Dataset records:

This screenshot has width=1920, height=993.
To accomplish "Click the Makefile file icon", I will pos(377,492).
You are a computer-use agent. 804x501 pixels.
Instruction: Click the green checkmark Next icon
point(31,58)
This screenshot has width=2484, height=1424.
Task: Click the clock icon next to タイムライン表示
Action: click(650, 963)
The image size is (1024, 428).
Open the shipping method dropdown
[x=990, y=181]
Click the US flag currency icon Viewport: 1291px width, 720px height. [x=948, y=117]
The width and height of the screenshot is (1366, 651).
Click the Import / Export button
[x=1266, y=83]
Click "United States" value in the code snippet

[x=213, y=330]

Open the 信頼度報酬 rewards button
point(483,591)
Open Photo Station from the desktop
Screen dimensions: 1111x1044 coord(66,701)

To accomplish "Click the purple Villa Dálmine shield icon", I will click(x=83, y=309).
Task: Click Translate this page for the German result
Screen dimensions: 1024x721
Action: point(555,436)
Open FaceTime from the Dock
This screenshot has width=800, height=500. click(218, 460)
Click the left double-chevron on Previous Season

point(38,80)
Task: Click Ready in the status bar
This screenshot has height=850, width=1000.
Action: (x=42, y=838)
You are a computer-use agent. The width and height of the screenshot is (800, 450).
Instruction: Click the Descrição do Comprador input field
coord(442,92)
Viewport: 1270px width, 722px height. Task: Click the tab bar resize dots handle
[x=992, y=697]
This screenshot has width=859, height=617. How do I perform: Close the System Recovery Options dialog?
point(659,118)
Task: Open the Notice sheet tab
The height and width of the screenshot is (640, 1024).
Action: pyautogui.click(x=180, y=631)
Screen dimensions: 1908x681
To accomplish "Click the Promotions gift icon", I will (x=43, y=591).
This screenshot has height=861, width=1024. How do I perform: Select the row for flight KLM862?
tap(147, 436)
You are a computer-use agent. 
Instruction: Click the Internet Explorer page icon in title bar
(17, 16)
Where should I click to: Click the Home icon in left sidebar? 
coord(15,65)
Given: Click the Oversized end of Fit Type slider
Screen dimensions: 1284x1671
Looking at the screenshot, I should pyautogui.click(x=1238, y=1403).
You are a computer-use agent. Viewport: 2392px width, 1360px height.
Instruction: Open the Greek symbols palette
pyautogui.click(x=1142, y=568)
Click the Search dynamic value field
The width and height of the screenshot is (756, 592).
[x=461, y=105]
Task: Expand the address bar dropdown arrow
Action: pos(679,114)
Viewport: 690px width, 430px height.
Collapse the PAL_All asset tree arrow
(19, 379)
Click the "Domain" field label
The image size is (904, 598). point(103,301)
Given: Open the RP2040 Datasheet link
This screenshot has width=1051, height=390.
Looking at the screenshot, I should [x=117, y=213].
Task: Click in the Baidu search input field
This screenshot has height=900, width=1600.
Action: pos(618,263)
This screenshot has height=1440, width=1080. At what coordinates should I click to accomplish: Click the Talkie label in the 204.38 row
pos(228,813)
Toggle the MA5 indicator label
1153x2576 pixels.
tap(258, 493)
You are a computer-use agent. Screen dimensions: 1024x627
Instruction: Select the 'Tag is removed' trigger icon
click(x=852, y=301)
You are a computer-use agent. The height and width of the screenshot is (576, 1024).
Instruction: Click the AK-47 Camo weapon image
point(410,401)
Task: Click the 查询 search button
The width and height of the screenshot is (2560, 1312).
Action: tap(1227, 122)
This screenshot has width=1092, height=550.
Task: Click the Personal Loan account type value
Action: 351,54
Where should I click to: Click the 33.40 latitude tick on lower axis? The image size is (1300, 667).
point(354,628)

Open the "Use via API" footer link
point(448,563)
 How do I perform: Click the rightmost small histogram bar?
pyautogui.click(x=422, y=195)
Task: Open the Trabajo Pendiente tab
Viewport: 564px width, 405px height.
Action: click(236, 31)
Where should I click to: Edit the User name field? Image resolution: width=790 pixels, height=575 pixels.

● **DESCRIPTION OF THE TASK**: Take the stretch of lines above from the one containing "Viewport: 690px width, 430px height." through the one containing "You are a computer-use agent. Screen" and repeat it exactly, adding no other line.

● **RESPONSE TO THIS EXERCISE**:
Viewport: 690px width, 430px height.
Collapse the PAL_All asset tree arrow
(19, 379)
Click the "Domain" field label
The image size is (904, 598). point(103,301)
Given: Open the RP2040 Datasheet link
This screenshot has width=1051, height=390.
Looking at the screenshot, I should [x=117, y=213].
Task: Click in the Baidu search input field
This screenshot has height=900, width=1600.
Action: pos(618,263)
This screenshot has height=1440, width=1080. At what coordinates should I click to accomplish: Click the Talkie label in the 204.38 row
pos(228,813)
Toggle the MA5 indicator label
1153x2576 pixels.
tap(258, 493)
You are a computer-use agent. Screen dimensions: 1024x627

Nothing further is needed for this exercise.